* EXERCISE INSTRUCTIONS
Sort through the data and copy the lines holding the word "voice".

EXERCISE DATA below:

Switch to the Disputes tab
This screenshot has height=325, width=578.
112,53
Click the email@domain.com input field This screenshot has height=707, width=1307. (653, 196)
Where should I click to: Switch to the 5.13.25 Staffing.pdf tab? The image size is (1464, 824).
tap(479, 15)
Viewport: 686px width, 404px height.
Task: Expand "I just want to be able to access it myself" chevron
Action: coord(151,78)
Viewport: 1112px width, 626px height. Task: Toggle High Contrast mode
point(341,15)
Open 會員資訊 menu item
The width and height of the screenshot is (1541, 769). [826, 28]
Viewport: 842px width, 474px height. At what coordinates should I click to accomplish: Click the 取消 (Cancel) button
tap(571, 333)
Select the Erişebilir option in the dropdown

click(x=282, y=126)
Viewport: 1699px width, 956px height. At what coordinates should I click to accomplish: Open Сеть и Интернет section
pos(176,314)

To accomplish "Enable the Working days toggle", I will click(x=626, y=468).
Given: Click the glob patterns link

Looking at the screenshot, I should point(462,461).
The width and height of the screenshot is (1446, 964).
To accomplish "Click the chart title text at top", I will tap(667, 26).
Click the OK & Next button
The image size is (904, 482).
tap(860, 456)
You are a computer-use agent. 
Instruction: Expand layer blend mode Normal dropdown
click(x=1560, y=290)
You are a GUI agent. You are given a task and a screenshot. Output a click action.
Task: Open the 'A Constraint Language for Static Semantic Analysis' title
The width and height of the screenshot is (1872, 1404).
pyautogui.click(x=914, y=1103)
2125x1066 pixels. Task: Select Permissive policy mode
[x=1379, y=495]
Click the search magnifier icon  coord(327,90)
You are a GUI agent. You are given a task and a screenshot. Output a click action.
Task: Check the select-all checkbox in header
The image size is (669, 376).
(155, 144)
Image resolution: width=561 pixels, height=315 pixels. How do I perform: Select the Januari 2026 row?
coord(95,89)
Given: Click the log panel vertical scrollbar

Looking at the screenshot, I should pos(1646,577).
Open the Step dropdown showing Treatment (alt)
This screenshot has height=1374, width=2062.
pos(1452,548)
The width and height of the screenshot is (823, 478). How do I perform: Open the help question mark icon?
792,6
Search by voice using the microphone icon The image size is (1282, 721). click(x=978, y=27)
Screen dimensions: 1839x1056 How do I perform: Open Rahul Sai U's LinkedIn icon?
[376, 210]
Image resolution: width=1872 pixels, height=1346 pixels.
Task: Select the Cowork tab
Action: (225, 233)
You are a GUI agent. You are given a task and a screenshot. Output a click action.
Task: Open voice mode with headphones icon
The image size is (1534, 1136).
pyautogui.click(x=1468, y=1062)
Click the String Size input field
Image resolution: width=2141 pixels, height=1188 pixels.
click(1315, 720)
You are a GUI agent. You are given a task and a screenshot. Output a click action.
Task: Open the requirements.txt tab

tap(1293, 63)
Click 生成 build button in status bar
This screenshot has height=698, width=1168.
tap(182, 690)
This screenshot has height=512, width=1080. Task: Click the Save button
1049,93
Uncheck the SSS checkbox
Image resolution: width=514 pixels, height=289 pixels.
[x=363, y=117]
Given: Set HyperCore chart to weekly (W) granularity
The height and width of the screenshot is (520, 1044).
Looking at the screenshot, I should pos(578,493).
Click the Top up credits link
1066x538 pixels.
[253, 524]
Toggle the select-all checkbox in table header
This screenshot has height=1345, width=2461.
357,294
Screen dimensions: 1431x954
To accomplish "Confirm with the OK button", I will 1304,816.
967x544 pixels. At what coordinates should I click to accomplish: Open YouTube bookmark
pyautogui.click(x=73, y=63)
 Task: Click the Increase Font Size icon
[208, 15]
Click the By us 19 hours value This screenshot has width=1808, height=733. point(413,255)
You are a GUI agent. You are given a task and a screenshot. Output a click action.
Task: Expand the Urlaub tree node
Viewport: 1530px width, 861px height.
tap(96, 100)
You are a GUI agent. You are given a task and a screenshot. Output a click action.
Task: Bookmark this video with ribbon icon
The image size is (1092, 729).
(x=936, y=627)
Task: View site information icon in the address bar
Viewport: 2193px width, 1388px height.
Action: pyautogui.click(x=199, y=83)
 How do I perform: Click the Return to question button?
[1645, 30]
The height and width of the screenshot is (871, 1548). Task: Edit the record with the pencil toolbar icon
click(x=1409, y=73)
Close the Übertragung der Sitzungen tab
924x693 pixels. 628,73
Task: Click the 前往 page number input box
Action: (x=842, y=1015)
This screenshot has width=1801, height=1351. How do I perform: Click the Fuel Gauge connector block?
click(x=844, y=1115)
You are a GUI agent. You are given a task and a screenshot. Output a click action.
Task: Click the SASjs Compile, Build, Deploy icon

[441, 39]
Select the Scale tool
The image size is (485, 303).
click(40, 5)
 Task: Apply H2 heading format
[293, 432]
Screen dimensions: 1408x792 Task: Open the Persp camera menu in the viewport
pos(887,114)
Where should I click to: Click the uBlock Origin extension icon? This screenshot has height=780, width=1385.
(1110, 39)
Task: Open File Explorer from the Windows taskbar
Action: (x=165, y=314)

End of EXERCISE DATA.

* RESPONSE
Search by voice using the microphone icon The image size is (1282, 721). click(x=978, y=27)
Task: Open voice mode with headphones icon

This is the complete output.